Movie Review: ‘When Animals Dream’

When Animals Dreams, a new immaculately photographed art-horror piece from Danish director Jonas Alexander Arnby, is not the first movie to explore the parallels between adolescent female sexuality and lycanthropic transformation. “Ginger Snaps” mined that metaphorical ground a decade and a half ago. (And in many ways that film traded on the same menophobia “Carrie” had explored years earlier.) But while “Ginger Snaps” always felt to me like a joke that was never taken far enough, When Animals Dream forgoes the laughs in favor of a dreamy beauty that pervades even the film’s attempted scares.

Marie (Sonia Suhl) may be turning into a monster, but she is not the villain here. Rather the true evil is a male-dominated society that fears and desires the sexual power of women, and thus seeks to harness and control it every turn — through rape, pharmaceuticals, and plain intimidation.
......
* Your instructions *
Rewrite the stretch of the movie review from "Movie Review: ‘When" through "film’s attempted scares.", putting "beautifully" in place of "immaculately". The items have no connection to the movie review.

* Study material *
......
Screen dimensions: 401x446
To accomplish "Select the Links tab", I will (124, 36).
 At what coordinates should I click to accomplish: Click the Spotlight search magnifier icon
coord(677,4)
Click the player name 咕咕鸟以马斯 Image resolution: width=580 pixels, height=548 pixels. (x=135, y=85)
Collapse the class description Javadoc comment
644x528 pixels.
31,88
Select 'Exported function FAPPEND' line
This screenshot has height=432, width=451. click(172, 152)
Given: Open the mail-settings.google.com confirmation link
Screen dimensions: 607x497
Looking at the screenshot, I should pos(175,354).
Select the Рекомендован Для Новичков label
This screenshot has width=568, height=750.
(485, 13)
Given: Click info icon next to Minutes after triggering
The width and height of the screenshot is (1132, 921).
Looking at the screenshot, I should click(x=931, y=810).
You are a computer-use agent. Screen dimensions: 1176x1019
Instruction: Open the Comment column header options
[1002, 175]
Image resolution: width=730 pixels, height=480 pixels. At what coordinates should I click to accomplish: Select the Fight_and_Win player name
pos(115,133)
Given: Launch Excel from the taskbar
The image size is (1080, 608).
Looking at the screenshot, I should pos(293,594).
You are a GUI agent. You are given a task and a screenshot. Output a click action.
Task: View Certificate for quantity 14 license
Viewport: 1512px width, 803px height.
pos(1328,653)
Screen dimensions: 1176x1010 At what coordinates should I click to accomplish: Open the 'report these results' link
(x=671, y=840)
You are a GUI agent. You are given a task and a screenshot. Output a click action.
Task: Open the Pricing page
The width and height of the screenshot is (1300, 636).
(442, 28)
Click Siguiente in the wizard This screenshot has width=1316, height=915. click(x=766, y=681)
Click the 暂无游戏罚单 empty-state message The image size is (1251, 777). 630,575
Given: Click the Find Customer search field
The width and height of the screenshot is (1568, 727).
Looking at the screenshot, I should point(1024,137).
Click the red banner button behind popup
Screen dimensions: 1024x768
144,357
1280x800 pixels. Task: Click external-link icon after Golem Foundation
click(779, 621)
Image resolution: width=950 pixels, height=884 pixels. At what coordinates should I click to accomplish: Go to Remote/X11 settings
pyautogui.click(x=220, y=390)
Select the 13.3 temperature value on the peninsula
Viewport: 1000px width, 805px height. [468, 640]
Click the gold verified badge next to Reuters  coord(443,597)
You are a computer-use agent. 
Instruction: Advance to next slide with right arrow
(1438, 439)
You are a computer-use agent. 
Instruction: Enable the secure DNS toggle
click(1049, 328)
......
* Task solution *
Movie Review: ‘When Animals Dream’

When Animals Dreams, a new beautifully photographed art-horror piece from Danish director Jonas Alexander Arnby, is not the first movie to explore the parallels between adolescent female sexuality and lycanthropic transformation. “Ginger Snaps” mined that metaphorical ground a decade and a half ago. (And in many ways that film traded on the same menophobia “Carrie” had explored years earlier.) But while “Ginger Snaps” always felt to me like a joke that was never taken far enough, When Animals Dream forgoes the laughs in favor of a dreamy beauty that pervades even the film’s attempted scares.